A strength of the current study is its use of the scoping review methodology to gain insight into a broad spectrum of literature on providing neuropsychological feedback. It synthesizes evidence on an emerging topic while using a systematic process that is both replicable, transparent and rigorous. Furthermore, the review has been carried out by experts in the field of clinical neuropsychology with the involvement of an expert librarian. Most scoping reviews do not include a critical appraisal of the quality of the included studies. However, we have included this to not only describe the scope of the research questions but also to give an impression of the validity.

Some limitations must be mentioned as well. One limitation is that reviews are time consuming, and new publications might have emerged since the search. However, we have recently updated the search, which resulted in the inclusion of two full papers. A second limitation is that although we have tried to discuss the most important findings, due to the limited space, some details might have not been described. Furthermore, the variation between the document types and range of data collection, methodology and analysis techniques made it sometimes difficult to present the results in a compact and integrated way.
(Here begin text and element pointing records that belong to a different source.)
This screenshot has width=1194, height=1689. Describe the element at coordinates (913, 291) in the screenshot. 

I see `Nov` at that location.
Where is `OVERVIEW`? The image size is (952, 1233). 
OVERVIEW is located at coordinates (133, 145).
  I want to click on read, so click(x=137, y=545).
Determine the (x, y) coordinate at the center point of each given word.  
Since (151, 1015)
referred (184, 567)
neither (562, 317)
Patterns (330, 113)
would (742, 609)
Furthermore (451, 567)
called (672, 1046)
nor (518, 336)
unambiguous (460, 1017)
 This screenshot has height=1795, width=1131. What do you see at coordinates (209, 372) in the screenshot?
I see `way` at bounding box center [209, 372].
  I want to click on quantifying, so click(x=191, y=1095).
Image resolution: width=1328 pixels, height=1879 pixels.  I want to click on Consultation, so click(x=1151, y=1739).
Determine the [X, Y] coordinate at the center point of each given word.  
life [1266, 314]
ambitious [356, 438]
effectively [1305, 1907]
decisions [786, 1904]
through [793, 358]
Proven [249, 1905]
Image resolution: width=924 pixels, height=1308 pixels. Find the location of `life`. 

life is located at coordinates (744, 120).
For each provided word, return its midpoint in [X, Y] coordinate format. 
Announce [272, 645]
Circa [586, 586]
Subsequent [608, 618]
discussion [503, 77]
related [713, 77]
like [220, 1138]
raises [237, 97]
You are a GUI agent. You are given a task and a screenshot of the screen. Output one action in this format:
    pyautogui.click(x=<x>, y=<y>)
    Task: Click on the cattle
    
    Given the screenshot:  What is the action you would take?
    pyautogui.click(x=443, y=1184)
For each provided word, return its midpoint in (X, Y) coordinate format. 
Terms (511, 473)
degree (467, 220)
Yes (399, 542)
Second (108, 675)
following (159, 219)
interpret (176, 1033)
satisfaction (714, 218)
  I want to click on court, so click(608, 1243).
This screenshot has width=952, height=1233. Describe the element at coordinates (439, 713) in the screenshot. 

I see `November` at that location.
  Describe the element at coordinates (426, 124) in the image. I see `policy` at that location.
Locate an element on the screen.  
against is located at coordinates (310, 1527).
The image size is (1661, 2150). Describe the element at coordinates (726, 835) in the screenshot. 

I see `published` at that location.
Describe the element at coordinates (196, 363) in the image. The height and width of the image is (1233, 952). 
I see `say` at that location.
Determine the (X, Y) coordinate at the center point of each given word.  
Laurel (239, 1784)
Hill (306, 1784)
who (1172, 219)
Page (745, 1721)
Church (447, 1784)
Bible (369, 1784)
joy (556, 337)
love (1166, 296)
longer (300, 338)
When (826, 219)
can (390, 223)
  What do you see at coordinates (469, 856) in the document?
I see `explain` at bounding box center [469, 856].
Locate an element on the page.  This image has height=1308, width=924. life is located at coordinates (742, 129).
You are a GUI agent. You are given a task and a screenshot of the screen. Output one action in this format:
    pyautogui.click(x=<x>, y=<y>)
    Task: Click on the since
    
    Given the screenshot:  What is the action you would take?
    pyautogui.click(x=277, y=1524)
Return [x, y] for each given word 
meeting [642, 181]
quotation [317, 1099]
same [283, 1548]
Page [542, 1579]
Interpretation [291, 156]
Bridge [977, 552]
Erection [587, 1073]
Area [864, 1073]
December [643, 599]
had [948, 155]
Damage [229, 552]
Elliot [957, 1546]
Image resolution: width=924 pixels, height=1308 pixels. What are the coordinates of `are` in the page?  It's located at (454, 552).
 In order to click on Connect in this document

Finally, future research should include more studies adopting a randomized controlled trial to gain more insight into the benefits of neuropsychological feedback. It would also be of interest to evaluate neuropsychological feedback in specific settings with a multidisciplinary nature, such as memory clinics. Furthermore, more attention is needed to train psychologists in providing neuropsychological feedback. It would be helpful if more attention could be given about this topic during graduate and postgraduate education courses of psychologists. The clinical recommendations offered in this paper could be used. Finally, more research is also needed focusing on how neuropsychological feedback could be best communicated to optimize information retention and treatment adherence. More research is needed to identify predictors of improved information retention (e.g., having multiple sessions, involving a family member, use of motivational interviewing principles). Furthermore, more studies are needed on how to best offer supplemental verbal or visual information to improve comprehension and retention of neuropsychological feedback.

Conclusion

Overall, the current scoping review shows that neuropsychological feedback is a vital and therapeutic component that may improve patients’ satisfaction with neuropsychological services. However, the content, frequency and type of feedback vary greatly across professionals. Furthermore, it should be stressed that information retention and adherence to recommendations is often poor, despite the provision of neuropsychological feedback. It is important that clinicians are aware of facilitators and barriers in offering neuropsychological feedback. In Table 3 we provide an overview of clinical recommendations is presented that can be used to improve retention, adherence, and the clinician-patient relationship through motivational interviewing principles. Although using communication aids seems promising, more research is warranted.